Druckmaschinenhersteller
Koenig & Bauer erwartet rote Zahlen

Koenig & Bauer hat trotz Branchenkrise nach neun Monaten noch einen kleinen Gewinn ausgewiesen. Aber der weltweit drittgrößte Druckmaschinenhersteller spürt wie die gesamte Branche massiv die negativen Auswirkungen der Finanzmarktturbulenzen auf die Exportwirtschaft.

HB WÜRZBURG. Am Ende des Geschäftsjahres werde aber ein "negatives Konzernergebnis vor Steuern im höheren zweistelligen Millionenbereich" stehen, sagte Vorstandschef Albrecht Bolza-Schünemann am Freitag in Würzburg.

Von Januar bis September ging der Auftragseingang von 1,148 auf 1,005 Mrd.

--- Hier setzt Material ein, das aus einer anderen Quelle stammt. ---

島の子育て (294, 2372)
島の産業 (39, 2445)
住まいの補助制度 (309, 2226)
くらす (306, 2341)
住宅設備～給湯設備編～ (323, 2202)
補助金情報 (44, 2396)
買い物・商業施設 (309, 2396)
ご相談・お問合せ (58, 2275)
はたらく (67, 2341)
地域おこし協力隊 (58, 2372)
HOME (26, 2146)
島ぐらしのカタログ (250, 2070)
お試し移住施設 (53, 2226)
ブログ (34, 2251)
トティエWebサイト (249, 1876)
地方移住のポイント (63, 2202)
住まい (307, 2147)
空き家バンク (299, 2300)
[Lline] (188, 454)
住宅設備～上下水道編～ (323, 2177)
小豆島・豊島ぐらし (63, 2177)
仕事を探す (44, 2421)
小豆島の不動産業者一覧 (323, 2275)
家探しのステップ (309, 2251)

Euro zurück, der Umsatz sank von 1,209 auf 1,075 Mrd. Euro und der Überschuss von 29,8 auf 7,8 Mio. Euro. Das Unternehmen hatte im September bereits eine Gewinnwarnung ausgegeben und rechnet damit, dass der Jahresumsatz von 1,7 auf etwa 1,5 Mrd. Euro schrumpfen wird. In der Folge kommt es zu einem Personalabbau an den Bogendruck-Standorten. 600 der konzernweit 8 000 Mitarbeiter sollen gehen.

Die Bogendruck-Sparte leidet unter dem Einbruch des Werbemarkts - auf den Maschinen werden unter anderem Prospekte und Plakate gedruckt. Dagegen können sich der Rollendruck - wie er für Zeitungen genutzt wird - sowie die Sondermaschinen noch vergleichsweise gut halten. Koenig und Bauer trifft die Branchenkrise damit noch verhältnismäßig glimpflich. Marktführer Heidelberger Druck mit seiner starken Ausrichtung auf den Bogendruck steckt tief in den roten Zahlen und baut nun 2 500 der 20 000 Stellen ab.